Pont de l'Europe

+48° 34' 23.49", +7° 47' 55.38"

As we get closer to the village of Kehl, the B28 highway follows a little river—I figure it must be a tributary of the Rhine, except that it looks more like a canal, sometimes even a drainage ditch. It's the the kind of waterway that the U.S. Army Corps of Engineers would love: dredged, routed, measured and rationalized. But as I drive beside it the little river keeps pulling at my mind, and now I think no, it's not rational at all, here it looks as if an orderly giant has pulled his finger through the soft earth, and I imagine an immense soil-encrusted finger, soon to be licked clean by the tongue of a loyal slobbering dog. The little river's name? I have no idea. I see a sign or two, but I think better about asking Bruno or Lambert—the signs might mean "No Littering" or "Fishing Only for Senior Citizens" and I don't want to accumulate any more American Idiot points this afternoon.

Then we veer left, heading toward France. Around us sprawls the industrial fringe of Kehl—railyards and warehouses. Next thing I know we're crossing the Rhine—on a dreary old causeway that must be the Europa Brücke/Pont de l'Europe. For a symbol of peace, reconciliation and unity, the bridge is very utilitarian, even boring—it looks like it was rebuilt in a hurry at the end of World War II, which it probably was. There's a nice pedestrian bridge, though, one of those soaring Calatrava rip-offs—a few hundred meters to the south.

Just as I expected, the border crossing itself is clear sailing. It's like driving through those tollboths outside Chicago, where you don't need to stop—except it's even easier, because you don't need that thingey...

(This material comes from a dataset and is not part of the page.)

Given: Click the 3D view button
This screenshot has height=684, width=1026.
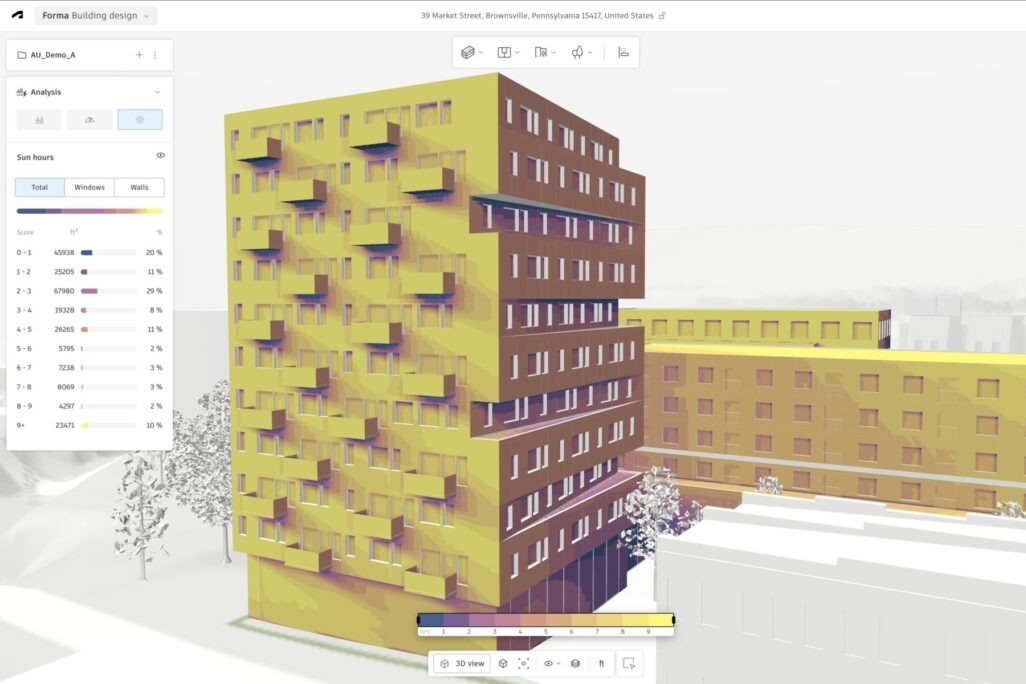Looking at the screenshot, I should (463, 663).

And then I see that something is wrong.

Burned out buildings.

Police tape.

Armed troops, with sub-machine guns, guarding workers boarding up smashed windows.

"What the hell happened here?" I say.

"The anti-OTAN riots," says Lambert. "I think you call it NATO."

"Don't you watch TV?" says Bruno. "It happened last week. The Black Bloc anarchists set fire to the custom house during the summit."

I pull over to the first parking spot I can find.

"C'mon," I say. "You mean there were riots—buildings burning—right here—at this symbol of European unity?" I don't care how stupid I sound—I want to know.

"Like I said," says Bruno, "Don't you watch TV? Did you even know your president was here?"

"Of course I knew," I say. "It was all over the news. But I kept turning off the TV—it was all about Michelle Obama and Carla Bruni—their clothes, their make-up, their hair, whether they really got along or not..."

"American TV is fucking stupid." Once again, a female voice comes from the wayback seat. I look back. Now that we're parked, I can actually turn my head. Bertha has taken the Duke of Lower Lotharingia out of his kindersitz and holds him defiantly in her lap.

"I read about it in a magazine," says Bertha. "You have the second-stupidest TV shows in the world."